Еще с неделю Хасан жил как и прежде, обдумывая, что же ему делать дальше. Уже полтора года миновало с того дня, когда он увидел врата ал-Кахиры. Больше Дар ал-Илму было нечего ему дать, – кроме бесконечных споров на тысячи тем, от обустройства мира до слоев «батина», тайного знания, скрытого в Матери Книг. Хасану это казалось пустым никчемным суесловием. Истина проста и ослепительна, излишние слова лишь затеняют ее. Для смертного Истина, отражаясь от суетного поднебесного мира, предстает в одном узнаваемом обличье – земной силой, понятной всякому. Силой взять за руку, повести за собой к лучшему, к правильному. К миру, где нет неправды и несправедливости. К большему знанию, открывающему все новые грани единой, ошеломляющей мощи, опрокидывающей все границы и запреты этого мира, – так море разбивает непрочные берега. Для Истины нет запретов, ей позволено все, и предел ей полагает лишь слабая земная оболочка ее носителя.

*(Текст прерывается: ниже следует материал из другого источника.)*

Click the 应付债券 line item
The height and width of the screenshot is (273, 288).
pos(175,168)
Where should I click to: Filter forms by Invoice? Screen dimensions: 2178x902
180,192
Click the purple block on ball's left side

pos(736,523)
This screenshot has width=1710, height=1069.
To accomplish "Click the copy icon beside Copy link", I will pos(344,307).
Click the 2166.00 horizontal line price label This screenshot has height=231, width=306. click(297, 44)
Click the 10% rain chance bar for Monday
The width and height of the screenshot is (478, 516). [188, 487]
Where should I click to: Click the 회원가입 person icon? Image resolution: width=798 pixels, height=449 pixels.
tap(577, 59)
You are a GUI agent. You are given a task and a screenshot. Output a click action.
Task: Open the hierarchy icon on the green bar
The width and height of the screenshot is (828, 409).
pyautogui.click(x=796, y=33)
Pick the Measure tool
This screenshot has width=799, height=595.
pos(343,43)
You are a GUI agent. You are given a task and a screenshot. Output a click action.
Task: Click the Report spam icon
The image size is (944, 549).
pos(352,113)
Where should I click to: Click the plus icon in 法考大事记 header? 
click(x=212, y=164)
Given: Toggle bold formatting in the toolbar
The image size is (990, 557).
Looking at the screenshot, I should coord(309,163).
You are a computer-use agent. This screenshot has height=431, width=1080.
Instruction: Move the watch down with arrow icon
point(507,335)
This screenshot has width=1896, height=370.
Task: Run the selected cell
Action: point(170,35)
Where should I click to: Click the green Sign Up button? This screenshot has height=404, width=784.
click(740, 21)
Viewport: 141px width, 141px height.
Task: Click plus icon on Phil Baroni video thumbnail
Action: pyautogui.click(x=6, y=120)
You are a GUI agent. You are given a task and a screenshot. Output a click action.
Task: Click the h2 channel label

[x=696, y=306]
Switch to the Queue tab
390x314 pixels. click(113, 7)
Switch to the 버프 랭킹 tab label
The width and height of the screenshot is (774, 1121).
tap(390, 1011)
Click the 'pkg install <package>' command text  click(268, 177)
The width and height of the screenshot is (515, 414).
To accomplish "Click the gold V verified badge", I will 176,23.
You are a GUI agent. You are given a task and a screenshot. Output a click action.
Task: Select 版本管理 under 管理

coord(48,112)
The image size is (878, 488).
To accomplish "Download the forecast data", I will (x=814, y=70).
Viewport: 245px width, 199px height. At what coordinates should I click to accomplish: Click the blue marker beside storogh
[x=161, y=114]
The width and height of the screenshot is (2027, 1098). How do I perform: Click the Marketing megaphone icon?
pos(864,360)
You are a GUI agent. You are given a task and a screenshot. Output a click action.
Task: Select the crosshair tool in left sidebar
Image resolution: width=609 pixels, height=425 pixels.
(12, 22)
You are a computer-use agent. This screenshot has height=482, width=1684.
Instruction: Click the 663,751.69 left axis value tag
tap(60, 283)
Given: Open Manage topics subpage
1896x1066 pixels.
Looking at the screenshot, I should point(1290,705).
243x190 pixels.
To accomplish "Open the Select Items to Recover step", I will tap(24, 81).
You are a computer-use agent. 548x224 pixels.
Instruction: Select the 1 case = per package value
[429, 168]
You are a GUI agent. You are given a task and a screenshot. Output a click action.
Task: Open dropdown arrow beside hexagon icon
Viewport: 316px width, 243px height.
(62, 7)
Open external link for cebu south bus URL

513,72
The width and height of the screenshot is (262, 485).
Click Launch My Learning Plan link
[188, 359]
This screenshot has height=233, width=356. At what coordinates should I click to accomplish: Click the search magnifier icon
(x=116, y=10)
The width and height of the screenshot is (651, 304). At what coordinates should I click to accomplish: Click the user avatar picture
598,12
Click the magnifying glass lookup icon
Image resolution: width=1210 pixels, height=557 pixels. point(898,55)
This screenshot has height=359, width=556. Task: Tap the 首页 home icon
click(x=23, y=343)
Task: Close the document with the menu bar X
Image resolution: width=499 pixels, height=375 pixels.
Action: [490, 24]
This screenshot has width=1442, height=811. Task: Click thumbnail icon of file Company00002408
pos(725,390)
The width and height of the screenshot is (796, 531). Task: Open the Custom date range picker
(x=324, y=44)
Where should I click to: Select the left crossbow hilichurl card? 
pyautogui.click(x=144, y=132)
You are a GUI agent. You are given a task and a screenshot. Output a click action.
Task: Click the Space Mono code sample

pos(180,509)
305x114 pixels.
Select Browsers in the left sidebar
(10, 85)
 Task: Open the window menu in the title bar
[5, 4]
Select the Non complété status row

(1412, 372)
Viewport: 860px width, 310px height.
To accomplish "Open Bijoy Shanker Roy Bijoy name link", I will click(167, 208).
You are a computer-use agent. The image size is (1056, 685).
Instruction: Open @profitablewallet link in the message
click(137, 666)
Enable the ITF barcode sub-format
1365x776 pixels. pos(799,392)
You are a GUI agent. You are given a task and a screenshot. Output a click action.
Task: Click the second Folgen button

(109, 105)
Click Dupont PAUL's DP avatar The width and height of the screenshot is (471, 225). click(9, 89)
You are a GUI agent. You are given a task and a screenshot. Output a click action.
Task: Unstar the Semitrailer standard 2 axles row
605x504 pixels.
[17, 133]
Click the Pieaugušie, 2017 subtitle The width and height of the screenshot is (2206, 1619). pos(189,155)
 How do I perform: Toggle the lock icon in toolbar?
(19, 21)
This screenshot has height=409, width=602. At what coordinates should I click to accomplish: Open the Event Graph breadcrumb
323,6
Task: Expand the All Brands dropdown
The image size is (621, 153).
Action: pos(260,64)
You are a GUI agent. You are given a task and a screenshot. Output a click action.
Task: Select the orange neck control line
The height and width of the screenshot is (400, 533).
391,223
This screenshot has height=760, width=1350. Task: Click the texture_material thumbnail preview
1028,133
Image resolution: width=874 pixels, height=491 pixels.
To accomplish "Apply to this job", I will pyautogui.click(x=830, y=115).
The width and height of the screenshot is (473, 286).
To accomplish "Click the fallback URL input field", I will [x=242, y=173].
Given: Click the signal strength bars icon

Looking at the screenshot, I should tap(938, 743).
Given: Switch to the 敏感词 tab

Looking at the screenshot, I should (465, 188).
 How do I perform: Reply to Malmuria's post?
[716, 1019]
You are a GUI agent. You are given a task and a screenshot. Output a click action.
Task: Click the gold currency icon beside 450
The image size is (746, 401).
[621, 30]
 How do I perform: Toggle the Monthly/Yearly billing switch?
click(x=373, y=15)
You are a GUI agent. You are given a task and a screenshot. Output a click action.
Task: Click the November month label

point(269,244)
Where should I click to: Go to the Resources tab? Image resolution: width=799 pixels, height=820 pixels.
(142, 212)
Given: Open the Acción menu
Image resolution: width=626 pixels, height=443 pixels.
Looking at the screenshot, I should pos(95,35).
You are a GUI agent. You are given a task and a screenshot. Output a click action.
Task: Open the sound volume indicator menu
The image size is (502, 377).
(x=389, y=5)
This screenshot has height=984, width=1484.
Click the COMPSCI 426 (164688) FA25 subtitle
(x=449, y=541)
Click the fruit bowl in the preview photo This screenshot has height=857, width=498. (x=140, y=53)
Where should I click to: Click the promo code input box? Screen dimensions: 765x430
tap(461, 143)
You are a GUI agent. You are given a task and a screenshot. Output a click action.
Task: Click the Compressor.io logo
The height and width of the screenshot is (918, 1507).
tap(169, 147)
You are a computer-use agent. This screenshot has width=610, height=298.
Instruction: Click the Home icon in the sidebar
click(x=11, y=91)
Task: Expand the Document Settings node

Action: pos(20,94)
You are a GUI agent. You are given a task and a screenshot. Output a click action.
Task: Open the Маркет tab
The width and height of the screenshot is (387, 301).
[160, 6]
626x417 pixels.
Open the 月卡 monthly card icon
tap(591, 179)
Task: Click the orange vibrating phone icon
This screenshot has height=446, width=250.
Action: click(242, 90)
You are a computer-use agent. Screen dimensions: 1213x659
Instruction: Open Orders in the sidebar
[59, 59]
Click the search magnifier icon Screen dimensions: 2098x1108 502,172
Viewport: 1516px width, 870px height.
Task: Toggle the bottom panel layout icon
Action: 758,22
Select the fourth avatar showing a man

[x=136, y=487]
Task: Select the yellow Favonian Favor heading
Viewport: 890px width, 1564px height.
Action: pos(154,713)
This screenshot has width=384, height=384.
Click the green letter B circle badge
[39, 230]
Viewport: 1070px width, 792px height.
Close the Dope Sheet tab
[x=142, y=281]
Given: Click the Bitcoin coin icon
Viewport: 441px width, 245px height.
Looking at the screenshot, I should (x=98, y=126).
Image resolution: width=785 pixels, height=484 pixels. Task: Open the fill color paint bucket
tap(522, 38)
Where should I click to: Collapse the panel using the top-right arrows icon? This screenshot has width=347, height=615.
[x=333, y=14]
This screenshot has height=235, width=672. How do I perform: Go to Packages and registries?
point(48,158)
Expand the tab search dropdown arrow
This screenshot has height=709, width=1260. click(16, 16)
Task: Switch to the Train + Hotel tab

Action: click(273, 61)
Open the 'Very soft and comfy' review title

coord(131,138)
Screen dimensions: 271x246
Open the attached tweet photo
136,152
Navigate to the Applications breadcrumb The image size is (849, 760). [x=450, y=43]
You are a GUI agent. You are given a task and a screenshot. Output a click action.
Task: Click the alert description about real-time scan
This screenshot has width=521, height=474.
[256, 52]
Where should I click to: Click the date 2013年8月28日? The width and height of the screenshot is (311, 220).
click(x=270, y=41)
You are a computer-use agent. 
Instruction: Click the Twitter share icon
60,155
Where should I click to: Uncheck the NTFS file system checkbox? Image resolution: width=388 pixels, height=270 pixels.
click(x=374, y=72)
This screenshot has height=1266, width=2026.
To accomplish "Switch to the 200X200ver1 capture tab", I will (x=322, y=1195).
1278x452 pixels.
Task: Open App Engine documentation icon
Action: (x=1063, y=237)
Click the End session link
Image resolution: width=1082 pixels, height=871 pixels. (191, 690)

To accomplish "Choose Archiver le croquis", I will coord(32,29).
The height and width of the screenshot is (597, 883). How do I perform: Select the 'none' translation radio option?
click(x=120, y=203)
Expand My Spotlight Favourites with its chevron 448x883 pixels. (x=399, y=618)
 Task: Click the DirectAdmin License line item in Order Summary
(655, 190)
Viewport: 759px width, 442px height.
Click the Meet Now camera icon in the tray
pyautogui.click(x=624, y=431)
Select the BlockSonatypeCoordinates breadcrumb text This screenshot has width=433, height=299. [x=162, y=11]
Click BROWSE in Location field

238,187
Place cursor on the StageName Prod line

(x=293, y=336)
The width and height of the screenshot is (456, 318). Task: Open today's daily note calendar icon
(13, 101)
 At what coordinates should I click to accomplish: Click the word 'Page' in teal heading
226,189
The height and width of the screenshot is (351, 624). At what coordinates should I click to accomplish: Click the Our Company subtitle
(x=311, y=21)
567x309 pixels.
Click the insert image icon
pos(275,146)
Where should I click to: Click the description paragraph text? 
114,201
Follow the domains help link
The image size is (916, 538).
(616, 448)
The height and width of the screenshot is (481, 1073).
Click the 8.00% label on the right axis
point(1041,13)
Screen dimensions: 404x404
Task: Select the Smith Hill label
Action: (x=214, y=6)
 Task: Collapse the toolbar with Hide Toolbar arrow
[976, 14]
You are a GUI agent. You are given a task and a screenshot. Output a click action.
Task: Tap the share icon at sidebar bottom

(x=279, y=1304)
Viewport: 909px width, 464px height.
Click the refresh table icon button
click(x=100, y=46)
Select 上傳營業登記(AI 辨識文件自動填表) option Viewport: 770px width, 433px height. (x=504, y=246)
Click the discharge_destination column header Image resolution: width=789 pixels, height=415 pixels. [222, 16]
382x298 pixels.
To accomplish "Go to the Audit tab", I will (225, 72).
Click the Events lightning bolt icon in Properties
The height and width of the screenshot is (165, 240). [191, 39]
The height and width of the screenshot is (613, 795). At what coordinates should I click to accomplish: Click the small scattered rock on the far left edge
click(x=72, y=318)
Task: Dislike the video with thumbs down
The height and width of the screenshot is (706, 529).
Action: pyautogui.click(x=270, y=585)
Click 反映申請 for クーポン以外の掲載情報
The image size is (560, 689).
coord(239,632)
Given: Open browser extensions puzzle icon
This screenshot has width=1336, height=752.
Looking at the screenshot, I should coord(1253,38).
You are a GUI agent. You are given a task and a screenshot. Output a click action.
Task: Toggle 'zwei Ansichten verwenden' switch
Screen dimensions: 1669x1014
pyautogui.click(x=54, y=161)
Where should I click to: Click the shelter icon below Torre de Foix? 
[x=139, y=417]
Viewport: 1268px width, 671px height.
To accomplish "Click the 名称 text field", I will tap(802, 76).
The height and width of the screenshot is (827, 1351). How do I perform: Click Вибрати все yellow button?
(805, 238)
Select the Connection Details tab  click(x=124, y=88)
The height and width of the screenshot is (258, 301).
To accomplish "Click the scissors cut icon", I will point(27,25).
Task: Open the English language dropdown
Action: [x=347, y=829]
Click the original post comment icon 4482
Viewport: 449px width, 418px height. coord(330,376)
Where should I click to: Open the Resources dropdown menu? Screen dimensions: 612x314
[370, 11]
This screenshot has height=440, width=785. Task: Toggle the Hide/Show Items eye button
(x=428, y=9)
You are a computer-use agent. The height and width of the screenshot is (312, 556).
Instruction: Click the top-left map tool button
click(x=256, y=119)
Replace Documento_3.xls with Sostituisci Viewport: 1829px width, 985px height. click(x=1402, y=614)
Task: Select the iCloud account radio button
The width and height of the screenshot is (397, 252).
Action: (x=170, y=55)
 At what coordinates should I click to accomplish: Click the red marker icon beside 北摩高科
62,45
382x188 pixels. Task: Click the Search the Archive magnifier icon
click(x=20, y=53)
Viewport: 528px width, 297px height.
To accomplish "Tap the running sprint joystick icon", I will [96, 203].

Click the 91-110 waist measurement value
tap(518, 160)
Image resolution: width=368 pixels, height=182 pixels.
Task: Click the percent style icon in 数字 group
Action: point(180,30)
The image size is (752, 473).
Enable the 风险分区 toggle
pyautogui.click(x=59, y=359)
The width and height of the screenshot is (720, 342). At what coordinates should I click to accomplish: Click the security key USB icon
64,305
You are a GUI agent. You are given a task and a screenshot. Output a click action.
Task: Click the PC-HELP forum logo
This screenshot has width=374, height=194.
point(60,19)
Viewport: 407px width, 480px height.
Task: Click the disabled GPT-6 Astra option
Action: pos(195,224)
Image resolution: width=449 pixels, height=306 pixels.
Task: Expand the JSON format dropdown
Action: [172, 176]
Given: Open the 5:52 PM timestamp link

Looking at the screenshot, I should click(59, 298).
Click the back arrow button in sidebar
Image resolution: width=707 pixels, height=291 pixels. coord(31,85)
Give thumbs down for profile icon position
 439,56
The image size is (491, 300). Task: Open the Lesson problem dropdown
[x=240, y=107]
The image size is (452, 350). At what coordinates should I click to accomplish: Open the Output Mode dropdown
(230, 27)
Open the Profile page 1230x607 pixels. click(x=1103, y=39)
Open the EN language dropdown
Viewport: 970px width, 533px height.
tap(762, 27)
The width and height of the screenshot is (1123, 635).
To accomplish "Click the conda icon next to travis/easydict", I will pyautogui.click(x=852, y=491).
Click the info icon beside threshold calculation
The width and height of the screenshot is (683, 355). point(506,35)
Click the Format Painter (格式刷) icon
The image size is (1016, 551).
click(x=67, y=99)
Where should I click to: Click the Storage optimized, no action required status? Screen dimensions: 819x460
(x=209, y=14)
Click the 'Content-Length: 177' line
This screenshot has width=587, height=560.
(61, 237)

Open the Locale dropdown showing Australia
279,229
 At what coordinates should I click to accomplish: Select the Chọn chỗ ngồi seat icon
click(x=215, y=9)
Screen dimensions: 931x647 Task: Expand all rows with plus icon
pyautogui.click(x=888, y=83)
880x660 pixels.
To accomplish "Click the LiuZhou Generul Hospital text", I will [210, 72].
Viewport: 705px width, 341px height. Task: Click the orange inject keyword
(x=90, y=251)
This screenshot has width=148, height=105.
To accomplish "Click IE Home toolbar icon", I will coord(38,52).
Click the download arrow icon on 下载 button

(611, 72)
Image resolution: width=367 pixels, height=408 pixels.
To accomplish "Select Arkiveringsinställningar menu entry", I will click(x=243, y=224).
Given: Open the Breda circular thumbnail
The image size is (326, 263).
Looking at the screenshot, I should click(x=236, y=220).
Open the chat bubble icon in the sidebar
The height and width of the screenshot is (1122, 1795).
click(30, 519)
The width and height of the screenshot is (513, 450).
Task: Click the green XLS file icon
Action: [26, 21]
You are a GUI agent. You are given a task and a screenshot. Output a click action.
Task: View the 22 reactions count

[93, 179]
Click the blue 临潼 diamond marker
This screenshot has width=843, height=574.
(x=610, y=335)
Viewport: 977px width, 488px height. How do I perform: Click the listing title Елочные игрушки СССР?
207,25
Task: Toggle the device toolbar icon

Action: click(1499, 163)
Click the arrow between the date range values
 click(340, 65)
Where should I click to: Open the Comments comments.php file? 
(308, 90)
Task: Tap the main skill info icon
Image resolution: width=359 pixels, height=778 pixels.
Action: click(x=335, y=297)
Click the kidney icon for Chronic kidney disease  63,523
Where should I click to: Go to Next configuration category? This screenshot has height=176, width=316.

Тогда Хасан впервые отложил книги и стал бродить по городу и его окрестностям как паломник, исполнивший святой долг и просто наполняющий зрение видом диковинной земли. Впервые зашел в ал-Мансурийю, квартал черных рабов у грязного, мелкого Слонового озера, увидел за ними руины ал-Катая, города, так и умершего в младенчестве за полвека до прихода истинного имама. Наняв верблюда и пару проводников, увидел рукотворные каменные холмы, – гробницы древних владык, истреблявших истинно верующих и за то истребленных из самой людской памяти, – никто не помнил, кто они были и на каком языке говорили. Даже копты, поклонявшиеся Исе за много столетий до Пророка, ничего не знали о них. В лучах закатного солнца Хасан смотрел на изъязвленное лицо огромного, львинотелого, человекоголового каменного зверя, прозванного «Отцом Ужаса», – но ничего ужасного не было в нем, а виделась усталая, надменная мудрость.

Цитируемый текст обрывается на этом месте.